In our previous posts, we discussed how explainable AI is crucial to ensure the transparency and auditability of your AI deployments and how trustworthy AI adoption and its successful integration into our country’s critical infrastructure and systems are paramount. In this post, we dive into making trustworthy and responsible AI possible with Snorkel Flow, the data-centric AI platform for government and federal agencies.

Collaborative labeling and training workflows

Only a rapid, iterative, direct feedback loop between data labeling and model training can enable the governance, explainability, and adaptability needed for responsible AI.

Challenge: Labeling and modeling direct feedback 

Data scientists building ML models on hand-labeled datasets are often disconnected from the subject matter experts (SMEs) who labeled the data. This constrains the data scientists’ insight into the labeling process. If any problems are later discovered in the data, the data scientists have limited options for addressing these issues.

Caption: Traditional methods involve handing over a static, manually labeled dataset. Re-labeling requires restarting the manual labeling process all over again.

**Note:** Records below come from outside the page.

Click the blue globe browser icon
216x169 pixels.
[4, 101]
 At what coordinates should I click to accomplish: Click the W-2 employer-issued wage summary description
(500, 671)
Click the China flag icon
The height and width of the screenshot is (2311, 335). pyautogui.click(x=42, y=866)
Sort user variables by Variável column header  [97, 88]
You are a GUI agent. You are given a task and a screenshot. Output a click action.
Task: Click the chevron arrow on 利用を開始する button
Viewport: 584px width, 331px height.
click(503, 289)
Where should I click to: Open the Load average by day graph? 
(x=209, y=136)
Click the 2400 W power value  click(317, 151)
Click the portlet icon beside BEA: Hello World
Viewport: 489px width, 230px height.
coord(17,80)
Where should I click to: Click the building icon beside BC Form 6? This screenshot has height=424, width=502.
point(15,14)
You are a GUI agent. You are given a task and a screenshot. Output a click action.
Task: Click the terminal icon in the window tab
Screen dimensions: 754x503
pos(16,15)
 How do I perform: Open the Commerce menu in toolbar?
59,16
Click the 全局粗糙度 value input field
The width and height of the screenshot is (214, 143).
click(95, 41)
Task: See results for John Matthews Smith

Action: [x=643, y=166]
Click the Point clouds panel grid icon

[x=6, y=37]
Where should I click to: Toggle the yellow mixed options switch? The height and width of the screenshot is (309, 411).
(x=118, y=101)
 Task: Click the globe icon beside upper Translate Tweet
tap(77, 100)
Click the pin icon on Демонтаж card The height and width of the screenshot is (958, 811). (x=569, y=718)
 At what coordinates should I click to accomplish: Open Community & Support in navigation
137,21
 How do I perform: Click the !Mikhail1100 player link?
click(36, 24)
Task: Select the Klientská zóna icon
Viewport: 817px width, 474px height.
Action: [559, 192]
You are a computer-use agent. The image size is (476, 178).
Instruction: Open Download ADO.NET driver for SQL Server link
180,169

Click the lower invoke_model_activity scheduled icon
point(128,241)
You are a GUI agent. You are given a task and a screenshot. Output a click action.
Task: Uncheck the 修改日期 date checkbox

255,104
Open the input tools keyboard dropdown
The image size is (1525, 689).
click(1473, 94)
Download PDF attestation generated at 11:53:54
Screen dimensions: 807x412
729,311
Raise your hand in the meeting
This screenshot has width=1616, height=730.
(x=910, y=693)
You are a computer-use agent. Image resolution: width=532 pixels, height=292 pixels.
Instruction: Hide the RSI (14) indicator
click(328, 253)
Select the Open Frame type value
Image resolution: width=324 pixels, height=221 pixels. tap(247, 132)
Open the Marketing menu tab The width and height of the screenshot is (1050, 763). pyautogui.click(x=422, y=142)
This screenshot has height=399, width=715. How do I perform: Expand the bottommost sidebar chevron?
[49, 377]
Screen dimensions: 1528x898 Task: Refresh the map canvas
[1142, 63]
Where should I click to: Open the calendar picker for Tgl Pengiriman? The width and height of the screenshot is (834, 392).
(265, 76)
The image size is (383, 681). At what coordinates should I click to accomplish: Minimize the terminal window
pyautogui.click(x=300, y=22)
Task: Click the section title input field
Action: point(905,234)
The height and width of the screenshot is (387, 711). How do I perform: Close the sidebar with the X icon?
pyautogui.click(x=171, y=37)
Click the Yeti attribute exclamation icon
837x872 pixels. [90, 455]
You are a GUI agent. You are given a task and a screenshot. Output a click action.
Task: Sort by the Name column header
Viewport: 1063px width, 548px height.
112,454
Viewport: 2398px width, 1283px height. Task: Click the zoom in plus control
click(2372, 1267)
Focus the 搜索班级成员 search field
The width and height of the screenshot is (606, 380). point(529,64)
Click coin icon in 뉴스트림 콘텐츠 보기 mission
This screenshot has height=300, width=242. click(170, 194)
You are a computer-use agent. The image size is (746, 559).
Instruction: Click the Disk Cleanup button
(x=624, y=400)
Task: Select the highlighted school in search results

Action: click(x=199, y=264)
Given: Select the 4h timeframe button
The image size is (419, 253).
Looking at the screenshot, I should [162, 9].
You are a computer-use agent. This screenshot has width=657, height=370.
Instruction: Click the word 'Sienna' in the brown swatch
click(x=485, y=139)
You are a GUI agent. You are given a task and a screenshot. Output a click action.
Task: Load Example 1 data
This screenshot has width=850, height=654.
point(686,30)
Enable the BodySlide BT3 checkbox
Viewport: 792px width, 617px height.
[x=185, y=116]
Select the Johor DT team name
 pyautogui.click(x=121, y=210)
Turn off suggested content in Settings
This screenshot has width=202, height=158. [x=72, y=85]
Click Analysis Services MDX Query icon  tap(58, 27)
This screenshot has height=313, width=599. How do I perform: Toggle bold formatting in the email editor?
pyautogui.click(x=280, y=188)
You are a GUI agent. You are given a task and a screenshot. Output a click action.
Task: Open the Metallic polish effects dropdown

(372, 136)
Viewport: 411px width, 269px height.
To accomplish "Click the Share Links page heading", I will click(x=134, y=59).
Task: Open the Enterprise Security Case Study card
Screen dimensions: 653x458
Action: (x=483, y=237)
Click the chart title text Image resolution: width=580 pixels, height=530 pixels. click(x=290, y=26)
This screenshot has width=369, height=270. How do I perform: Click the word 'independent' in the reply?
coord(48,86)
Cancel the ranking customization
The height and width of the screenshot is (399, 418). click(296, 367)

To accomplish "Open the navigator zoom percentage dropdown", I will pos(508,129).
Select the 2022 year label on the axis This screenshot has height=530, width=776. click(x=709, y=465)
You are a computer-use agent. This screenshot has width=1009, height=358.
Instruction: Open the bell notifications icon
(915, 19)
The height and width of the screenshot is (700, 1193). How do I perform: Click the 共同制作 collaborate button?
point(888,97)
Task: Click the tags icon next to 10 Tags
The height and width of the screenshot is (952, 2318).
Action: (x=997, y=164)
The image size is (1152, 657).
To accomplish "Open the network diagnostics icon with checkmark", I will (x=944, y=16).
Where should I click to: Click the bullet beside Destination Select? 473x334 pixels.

Snorkel Flow advantage: Collaborative labeling and training workflows

Snorkel Flow allows companies the ability to bring together data scientists and SMEs to build trustworthy AI solutions in ways that were previously not possible.

By enabling organizations’ in-house SMEs to programmatically label massive training datasets quickly and efficiently, companies are able to accelerate AI/ML application development and reduce the workload burden on critical knowledge workers. Feedback from data scientists on the performance of ML models trained on this programmatically-labeled data can then be shared with SMEs. 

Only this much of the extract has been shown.